You have a point. Now it is clearer to me.

> 
> > I think it is better to restrict to a subset of 7-bit US-ASCII.
> 
> Yeah!  Let's make Erlang ASCII-only!  (Too bad about my father's
> middle name: Æneas.  Perfectly good English name, from Latin.)

I was of course talking about the start of a variable, not the
entire language. I am not that stupid. His variable could be
__Æneas, or @Æneas (the latter is unreadable).

> 
> > Decent
> > editors have means (vim: ga, emacs: Ctrl-X describe-char) to show which
> > character is under the cursor and if it is A..Z or _ under U+7F it is a
> > variable start.
> 
> I'm using Aquamacs.
> From the Aquamacs help:
> 	Emacs buffers and strings support a large repertoire of 
> 	characters from many different scripts, allowing users to
> 	type and display text in almost any known written language.
> 
> 	To support this multitude of characters and scripts,
> 	Emacs closely follows the Unicode Standard.
> It's Meta-X describe-char, not Ctrl-X describe-char,

Yes. Meta-X. My mistake.

> and it works perfectly with Unicode characters.
> Here's sample output:
> 
>         character: Ҳ (1202, #o2262, #x4b2)
> preferred charset: unicode (Unicode (ISO10646))
>        code point: 0x04B2
>            syntax: w 	which means: word
>          category: .:Base, y:Cyrillic
>       buffer code: #xD2 #xB2
>         file code: #xD2 #xB2 (encoded by coding system utf-8)
>           display: by this font (glyph code)
>     nil:-apple-Lucida_Grande-medium-normal-normal-*-13-*-*-*-p-0-iso10646-1 (#x8A3)
> 
> Character code properties: customize what to show
>   name: CYRILLIC CAPITAL LETTER HA WITH DESCENDER
>   old-name: CYRILLIC CAPITAL LETTER KHA WITH RIGHT DESCENDER
>   general-category: Lu (Letter, Uppercase)
> 
> Trying this in Vim, it tells me what the numeric codes
> of a letter are, but not that it is a letter.
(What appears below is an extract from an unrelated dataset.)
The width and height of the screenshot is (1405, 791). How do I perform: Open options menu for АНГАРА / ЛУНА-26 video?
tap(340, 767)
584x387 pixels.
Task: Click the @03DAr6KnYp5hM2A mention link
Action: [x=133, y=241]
Yes. I know. I gave the example.

So in Vim you can easilly see if the character is less than 128.
But not if it is a letter.

> 
> > 
> > The underscore
> > --------------
> > 
> > I would like to argue against allowing all Unicode general category Pc
> > (Connector_Punctuation) character in place of "_". This class contain
> > in Unicode 6.2 these characters:
> >    U+5F;   LOW LINE
> >    U+2034; UNDERTIE
> >    U+2040; CHARACTER TIE
> >    U+2054; INVERTED UNDERTIE
> >    U+FE33; PRESENTATION FORM FOR VERTICAL LOW LINE
> >    U+FE33; PRESENTATION FORM FOR VERTICAL WAVY LOW LINE
> >    U+FE4D; DASHED LOW LINE
> >    U+FE4E; CENTERLINE LOW LINE
> >    U+FE4F; WAVY LOW LINE
> >    U+FF3F; FULLWIDTH LOW LINE
> > 
> > Of these at least U+2040 "⁀" is horizontal at the top of the line
> 
> If it looks horizontal, you have a very poor font.
> It's _supposed_ to look more like a c rotated 90 degrees
> clockwise and flattened a bit.

Yes that describes it better. A horizontal flat C, rounded up.

> 
> > and U+FE33 "︳" looks like a vertical bar (I guess intended for
> > vertical flow chinese) so they do not resemble "_" very much.
> 
> Who said they were _supposed_ to resemble "_"?
> Not me.

No. I did, because for me that would indicate the character's purpose.

> 
> I can see your point here, but allowing-all-of-Pc *is* the
> Unicode UAX#31 recommendation.    We *have* to tailor the
> definition somewhat for the sake of backwards compatibility
> (dots and at signs).  We *could* tailor it here, but it is
> definitely advantageous to have at least one more Pc
> character reasons given in the EEP.

Sorry I can not find those reasons. I find reasons and agree
that if we allow more than "_" we should allow all in Pc,
but I do not see why we need more than "_" other than because
it is UAX#31's recommendation.

> 
> > Allowing all these would make it hard to remember if a given
> > character is category Pc or something else e.g "|".
> 
> You are not *supposed* to remember what each and every character is.
> 
> BECAUSE YOU CAN'T.
> 
> If there's anyone who can, I don't want to meet them.
> What _else_ could we talk about?
> 
> There are 110,117 defined characters in Unicode 6.2.
> (The figure was 110,116 in Unicode 6.1 and 6.2 added one more.)
> NOBODY is expected to know what all these characters are.
> 
> The idea is not
> 	"if a character is to appear in an Erlang file,
> 	 everybody must know what it means"
> but
> 	"if someone wants to use their own script in
> 	 an Erlang file, they should be able to do so
> 	 in a way that is generally consistent with
> 	 other programming languages."
> 
> The idea that a character should be forbidden unless YOU
> recognise it would take us right back to ASCII or Latin 1.
> Please, do not put the cart before the horse.
> 
> It is perfectly acceptable to say "If someone wants to share
> Erlang code with people in other countries, they should use
> characters that all those people recognise."  In the 21st
> century it is no longer acceptable to say "nobody may use a
> character unless I remember what it is."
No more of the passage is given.